First, allow me to convey a more workable image of a black hole for you. Take a large, heavy bowling ball and put it at the center of your bed. Notice how the sheets and mattress sink in around the ball and warp the fabric around it. Farther away the warp is more subtle but closer in it becomes dramatically more visible. Now take a small marble or gumball and roll it across the bed in a path that doesn't intersect with the bowling ball. If you rolled it very lightly, the path the smaller ball takes spirals inward toward the larger ball until it meets. If you roll the smaller ball harder it might bend a little toward the bowling ball but ultimately continue across the bed.

What you just did was simulate pretty much gravity and space for objects in it. If that bowling ball was a sun and the marble a comet, pretty much the same thing would happen. Now imagine a bowling ball so heavy it sinks through the mattress and sheets leaving nothing but a void, a hole. You roll the small marble just like before and notice that if you don't roll it hard enough it just sinks into the void, and no matter how hard you roll it, if it crosses a definable boundary, the cliff of the hole in the mattress, the marble can't roll out.

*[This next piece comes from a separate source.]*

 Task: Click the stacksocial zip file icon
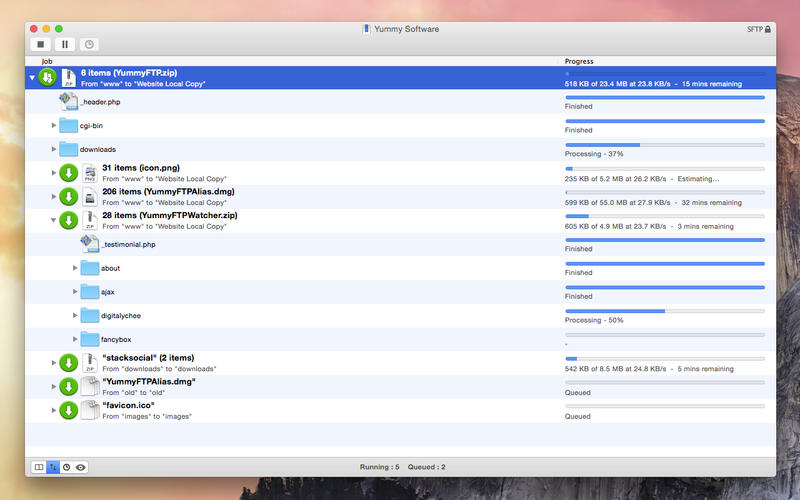(x=90, y=363)
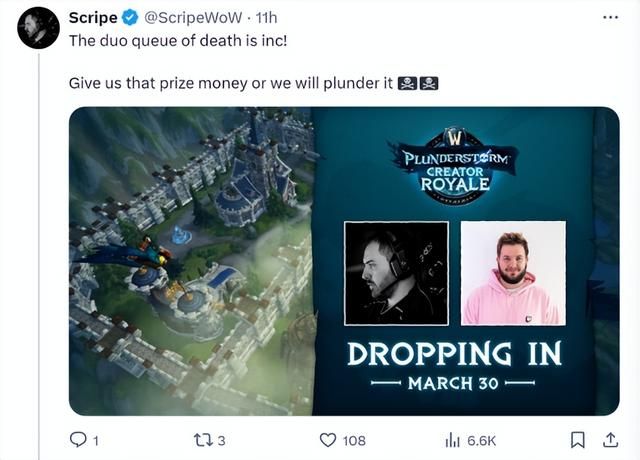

That is what is happening around a black hole. So much mass in such a small area as warped space into a void that even the fastest things(traveling at the speed of light, the cosmic speed limit) can't get out once they have crossed the threshold, the event horizon.

Okay now that you can grasp whats going around a black hole, what exactly is happening inside of it. What state of matter and energy and space is reality past the event horizon? Is it all being crushed indefinitely into an ever smaller point with no limit? Is it 'bubbling out' into/through another expanding dimension filled with the matter-energy sucked inside? Something totally different?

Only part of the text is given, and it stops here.